Given passage:
^^^^^^^^^^^^^^^^
Amtrak, upon its 1971 commencement of operations, kept the Riley intact. During the summer, it began integrating the Riley with the George Washington, an old C&O sleeper running from Cincinnati to Washington, with a section splitting off at Charlottesville, Virginia to continue to Newport News. The George began exchanging Washington-Chicago and Newport News-Chicago through coaches with the Riley at Cincinnati on July 12, and a through sleeping car began September 8. Earlier, the George had handed its sleepers to the Riley for most of the 1950s.

With the November 14, 1971, schedule, the Riley and George Washington merged into a single long-distance Chicago-Washington/Newport News train. The merged train was known as the George Washington eastbound and the James Whitcomb Riley westbound. At the same time the route was extended from Washington to Boston, Massachusetts, and was assigned train numbers 50 eastbound and 51 westbound.

On March 6, 1972, the train was rerouted from Chicago's Central Station into Union Station. On April 30, the northern terminus was truncated back to Washington. A broadcast by CBS's 60 Minutes in 1973 revealed that the Riley was limited to 10 mph in Indiana due to deteriorating Penn Central track. In 1974 the Riley was re-routed off Penn Central trackage altogether along with the Floridian. On May 19, 1974, the Washington and Riley were fully merged, with the Riley name now used in both directions.
^^^^^^^^^^^^^^^^
Task requirements:
Answer these about the passage on the Riley:
(a) On what date did a through sleeping car begin between the George Washington and the Riley?
(b) Which train numbers did the merged train receive?
(c) On March 6, 1972, into which Chicago station was the train rerouted?

Records:
^^^^^^^^^^^^^^^^
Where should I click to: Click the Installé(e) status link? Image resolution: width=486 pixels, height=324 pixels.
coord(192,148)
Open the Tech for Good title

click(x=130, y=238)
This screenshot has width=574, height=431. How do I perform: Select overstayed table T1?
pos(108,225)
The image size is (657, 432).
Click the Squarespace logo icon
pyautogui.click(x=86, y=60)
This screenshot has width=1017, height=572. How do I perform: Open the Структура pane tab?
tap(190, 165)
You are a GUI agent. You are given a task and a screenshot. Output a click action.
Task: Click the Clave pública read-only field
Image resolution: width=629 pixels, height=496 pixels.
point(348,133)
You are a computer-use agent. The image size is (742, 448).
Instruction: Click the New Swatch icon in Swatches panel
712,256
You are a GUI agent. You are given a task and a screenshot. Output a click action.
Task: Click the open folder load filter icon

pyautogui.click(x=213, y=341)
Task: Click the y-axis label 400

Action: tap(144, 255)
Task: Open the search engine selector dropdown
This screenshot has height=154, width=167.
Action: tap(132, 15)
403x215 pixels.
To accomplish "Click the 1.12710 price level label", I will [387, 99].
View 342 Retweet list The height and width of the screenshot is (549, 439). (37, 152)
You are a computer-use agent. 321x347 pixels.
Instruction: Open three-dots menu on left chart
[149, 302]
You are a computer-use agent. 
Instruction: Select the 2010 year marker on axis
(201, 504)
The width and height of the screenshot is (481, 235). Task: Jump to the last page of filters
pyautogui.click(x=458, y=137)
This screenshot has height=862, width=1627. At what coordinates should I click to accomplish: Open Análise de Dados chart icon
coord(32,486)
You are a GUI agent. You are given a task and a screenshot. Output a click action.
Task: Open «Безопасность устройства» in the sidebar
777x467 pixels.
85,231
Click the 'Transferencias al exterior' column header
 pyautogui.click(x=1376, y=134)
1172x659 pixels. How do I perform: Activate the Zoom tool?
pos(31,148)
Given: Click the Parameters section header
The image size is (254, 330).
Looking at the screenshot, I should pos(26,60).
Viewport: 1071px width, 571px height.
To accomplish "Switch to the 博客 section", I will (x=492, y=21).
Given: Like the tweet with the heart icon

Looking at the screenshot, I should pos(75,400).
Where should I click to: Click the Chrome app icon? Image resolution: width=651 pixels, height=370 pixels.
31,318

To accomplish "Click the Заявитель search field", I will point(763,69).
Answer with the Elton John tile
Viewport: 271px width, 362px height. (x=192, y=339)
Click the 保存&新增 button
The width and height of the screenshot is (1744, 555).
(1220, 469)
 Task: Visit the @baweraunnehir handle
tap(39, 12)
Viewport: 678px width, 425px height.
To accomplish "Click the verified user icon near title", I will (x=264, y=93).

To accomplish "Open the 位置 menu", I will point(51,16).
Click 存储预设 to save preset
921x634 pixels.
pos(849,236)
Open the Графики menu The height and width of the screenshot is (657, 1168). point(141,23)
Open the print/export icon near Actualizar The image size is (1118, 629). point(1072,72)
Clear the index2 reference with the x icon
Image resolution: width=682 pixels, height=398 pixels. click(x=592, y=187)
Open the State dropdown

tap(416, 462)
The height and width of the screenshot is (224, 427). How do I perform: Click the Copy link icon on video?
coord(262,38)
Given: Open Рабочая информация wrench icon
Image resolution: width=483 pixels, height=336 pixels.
^^^^^^^^^^^^^^^^
Final answer:
(a) September 8
(b) 50 eastbound and 51 westbound
(c) Union Station